Warum immer mehr Hobbygärtner auf Bio-Dünger umsteigen – trotz stabiler Preise
Joseph KreuselWarum immer mehr Hobbygärtner auf Bio-Dünger umsteigen – trotz stabiler Preise
Seit der Pandemie und der Energiekrise durch den Ukraine-Krieg steigen immer mehr Hobbygärtner auf Bio-Dünger um. Die gestiegenen Preise für synthetische Alternativen treiben viele in Richtung natürlicher Produkte. Trotz der wachsenden Nachfrage bleiben die Preise im Gartensortiment jedoch vorerst stabil.
Die Nachfrage nach organischen Produkten hat in den letzten Jahren stark zugenommen. Laut Stephan Engster, Vorstandsvorsitzender von Compo, wächst der Bio-Bereich mittlerweile zwei- bis dreimal schneller als der konventionelle Markt. Sein Unternehmen bietet bereits für zwei Drittel seines Sortiments an Boden- und Pflanzpflege Bio-Optionen an.
Synthetische Düngemittel könnten im nächsten Jahr noch teurer werden. Engster warnte, dass der Konflikt im Iran die Kosten weiter in die Höhe treiben könnte.

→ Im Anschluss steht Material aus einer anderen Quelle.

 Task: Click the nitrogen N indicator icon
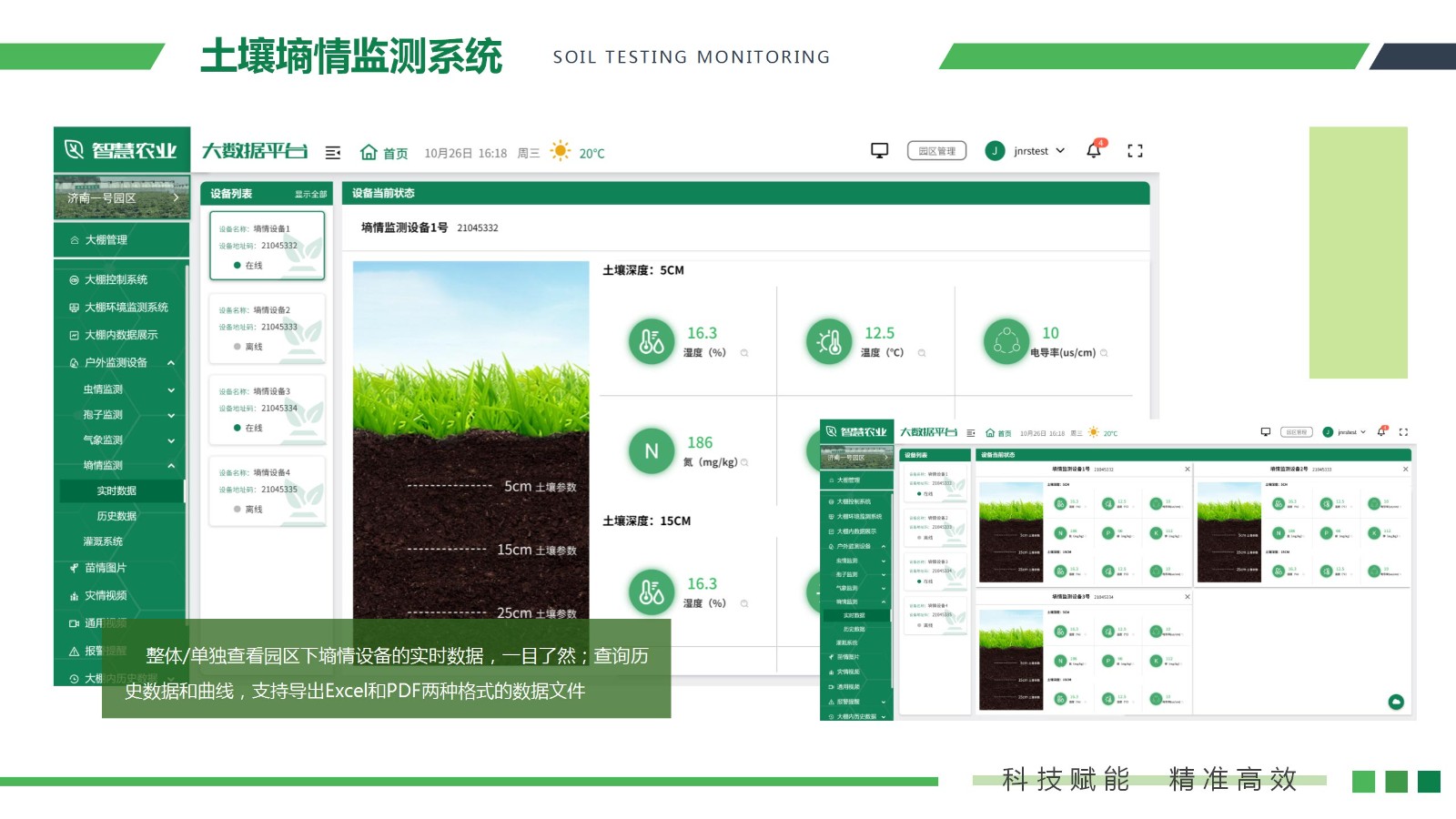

Derzeit kostet ein Liter flüssiger Mineraldünger im Handel etwa 12 Euro, doch der Preis könnte bald auf 13 oder 14 Euro steigen.

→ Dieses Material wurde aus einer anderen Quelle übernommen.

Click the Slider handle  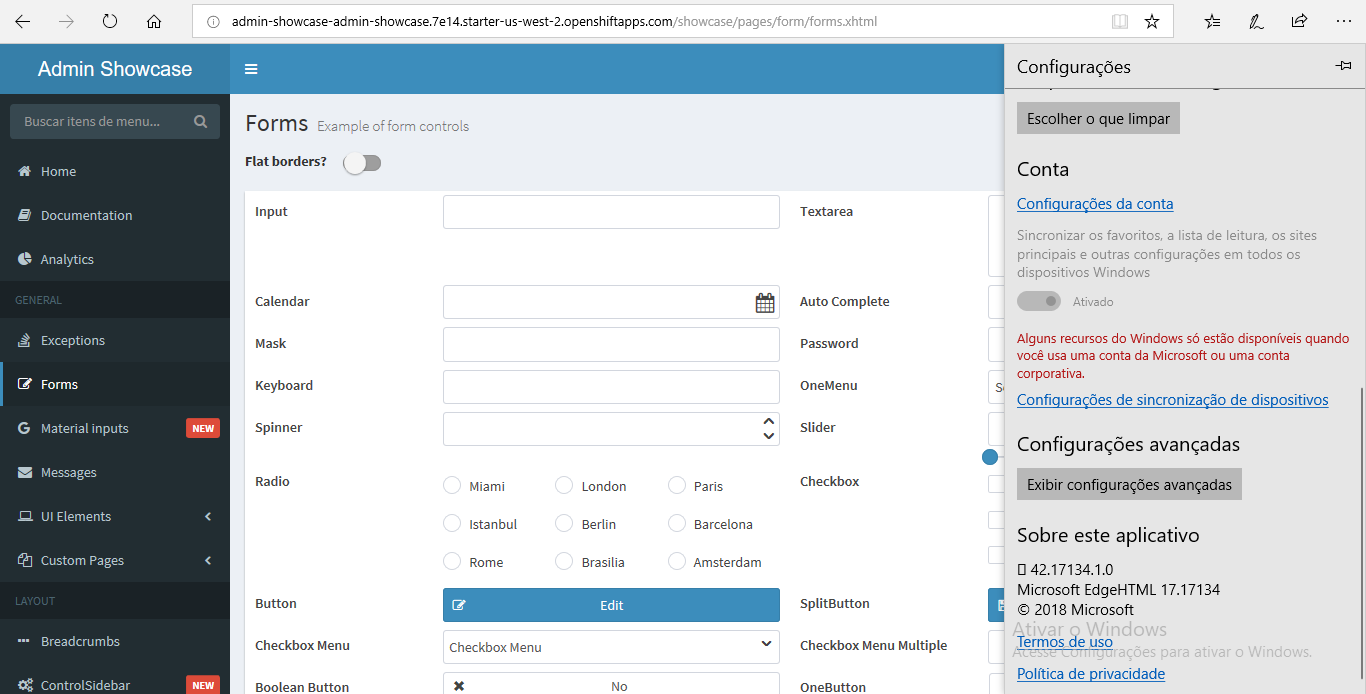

Lieferkettenprobleme verschärfen die Situation zusätzlich. Die stark gestiegenen Dieselpreise machen Transport teurer und unzuverlässiger. Trotz dieser Herausforderungen sind die meisten synthetischen Dünger weiterhin erhältlich. Die Hersteller hatten die Rohstoffe für diese Saison bereits gesichert, wodurch sich Preiserhöhungen im Handel verzögern.

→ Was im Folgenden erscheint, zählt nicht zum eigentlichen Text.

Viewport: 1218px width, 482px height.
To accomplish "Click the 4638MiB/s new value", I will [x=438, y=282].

Der Trend zu Bio-Düngern zeigt keine Anzeichen einer Verlangsamung. Höhere Kosten für synthetische Produkte und anhaltende Lieferengpässe verändern die Gepflogenheiten im Gartenbau. Fürs Erste finden Gärtner noch die meisten Produkte – doch weitere Preisanstiege könnten bevorstehen.